David Stern Stands Front-And-Center As NBA Readies For CBA Talks

As NBA Commissioner David Stern leads the NBA into the upcoming CBA negotiations, he is "now under pressure from new owners and old hands," according to Mark Heisler of the L.A. TIMES. Stern, who "enriched a generation of former medicine show peddlers," is just two seasons shy of tying Pete Rozelle as the longest-tenured commissioner in major U.S. sports at 29 seasons. But NBA insiders "worry Stern is at the mercy of his hawks, or an outright War Party" with owners like the Wizards' Ted Leonsis, who "own NHL teams and think burning a season is the way to go." NBPA Exec Dir Billy Hunter last week in an e-mail said, "I've had people tell me David may find it easier to make a deal with the union than with some of his owners." Without "commenting directly, Stern says the angry-owner thesis is wrong." He said, "Oh no, absolutely not. They're a terrific group and we get along very well." Heisler noted the '08 Celtics-Lakers NBA Championship "started a renaissance as the Finals out-rated the World Series for a fourth time and in 2010 for a fifth." But then, "poverty hit the NBA," and Stern and Hunter "will decide how broken the model is, however many forecasts of doom it takes." If Stern "with an agenda is like Leonard Bernstein with an orchestra and he's hardly nonpartisan, here he is 27 years later, still on the firing line, still the NBA's last best hope." At 68, Stern "looks as cherubic as he did at 41." His hair is "now silver but without a strand missing or out of place," and friends believe that "he'll go on for years." He said, "It's a good time and a fun time to be commissioner of the NBA. It doesn't mean that there aren't challenges, but there always have been challenges" (L.A. TIMES, 2/13). Heisler takes a detailed look at "where the NBA owners stand" ahead of labor negotiations (L.A. TIMES, 2/13).

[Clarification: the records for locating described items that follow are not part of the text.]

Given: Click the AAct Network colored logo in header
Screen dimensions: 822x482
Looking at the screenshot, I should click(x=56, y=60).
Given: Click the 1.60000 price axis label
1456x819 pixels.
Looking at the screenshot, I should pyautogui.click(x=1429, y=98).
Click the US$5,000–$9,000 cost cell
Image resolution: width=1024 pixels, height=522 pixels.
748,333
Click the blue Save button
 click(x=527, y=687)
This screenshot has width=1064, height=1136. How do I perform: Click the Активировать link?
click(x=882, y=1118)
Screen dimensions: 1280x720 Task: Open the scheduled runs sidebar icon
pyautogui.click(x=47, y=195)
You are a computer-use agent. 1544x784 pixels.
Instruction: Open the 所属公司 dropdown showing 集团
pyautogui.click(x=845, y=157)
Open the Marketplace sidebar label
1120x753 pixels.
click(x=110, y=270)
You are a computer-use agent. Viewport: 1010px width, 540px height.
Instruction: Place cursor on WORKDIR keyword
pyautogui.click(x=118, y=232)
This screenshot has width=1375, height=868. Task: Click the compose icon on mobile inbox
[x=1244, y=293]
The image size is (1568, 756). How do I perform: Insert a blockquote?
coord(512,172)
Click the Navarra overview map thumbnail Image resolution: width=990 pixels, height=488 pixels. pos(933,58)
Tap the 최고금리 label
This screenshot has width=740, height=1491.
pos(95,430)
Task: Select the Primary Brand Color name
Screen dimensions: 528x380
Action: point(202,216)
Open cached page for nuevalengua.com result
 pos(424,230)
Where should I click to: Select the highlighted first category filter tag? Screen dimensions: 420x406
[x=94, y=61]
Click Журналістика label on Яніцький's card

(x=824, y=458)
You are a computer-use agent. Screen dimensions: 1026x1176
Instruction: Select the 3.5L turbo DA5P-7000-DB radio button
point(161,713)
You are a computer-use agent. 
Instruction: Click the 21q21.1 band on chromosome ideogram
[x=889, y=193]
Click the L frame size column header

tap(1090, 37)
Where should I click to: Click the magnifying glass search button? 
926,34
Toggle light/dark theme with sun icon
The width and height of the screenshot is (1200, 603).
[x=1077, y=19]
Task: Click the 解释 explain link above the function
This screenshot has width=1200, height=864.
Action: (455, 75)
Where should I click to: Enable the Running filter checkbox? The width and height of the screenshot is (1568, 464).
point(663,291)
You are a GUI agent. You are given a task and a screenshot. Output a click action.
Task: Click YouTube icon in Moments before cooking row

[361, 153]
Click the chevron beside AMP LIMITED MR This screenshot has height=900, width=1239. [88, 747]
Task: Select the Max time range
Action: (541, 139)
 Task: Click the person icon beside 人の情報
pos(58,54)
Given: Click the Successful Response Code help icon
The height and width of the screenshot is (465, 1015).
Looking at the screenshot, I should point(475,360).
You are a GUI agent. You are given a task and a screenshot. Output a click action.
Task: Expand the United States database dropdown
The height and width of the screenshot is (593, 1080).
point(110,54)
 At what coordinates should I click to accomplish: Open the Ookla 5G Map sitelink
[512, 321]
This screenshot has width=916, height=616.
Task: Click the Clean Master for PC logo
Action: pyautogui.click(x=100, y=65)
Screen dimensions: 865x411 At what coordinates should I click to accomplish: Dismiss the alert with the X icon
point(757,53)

WHAT TO SHARE: SPORTSBUSINESS JOURNAL's John Lombardo reports as NBA owners "figure out how much revenue they are willing to split with today's players, a difficult and sometimes fractious set of internal negotiations must be completed as ownership tackles a major new business strategy: how to split more revenue among themselves." No formal plans on changes to the current model "have been presented to the league's board of governors and there likely won't be any specific plan presented to the league or union during this week's All-Star break." But the "mechanics of change present huge obstacles to ownership, as teams confront an age-old question: how to redistribute wealth among those who aren't predisposed to increased sharing." One source familiar with league finances said, "The large markets have bought in, but this is a league run by a bunch of entrepreneurs who have never shared with their competitors. There has been zero revenue sharing on tickets and none on the local media level, so this represents a sea change in how the league is run" (SPORTSBUSINESS JOURNAL, 2/14 issue).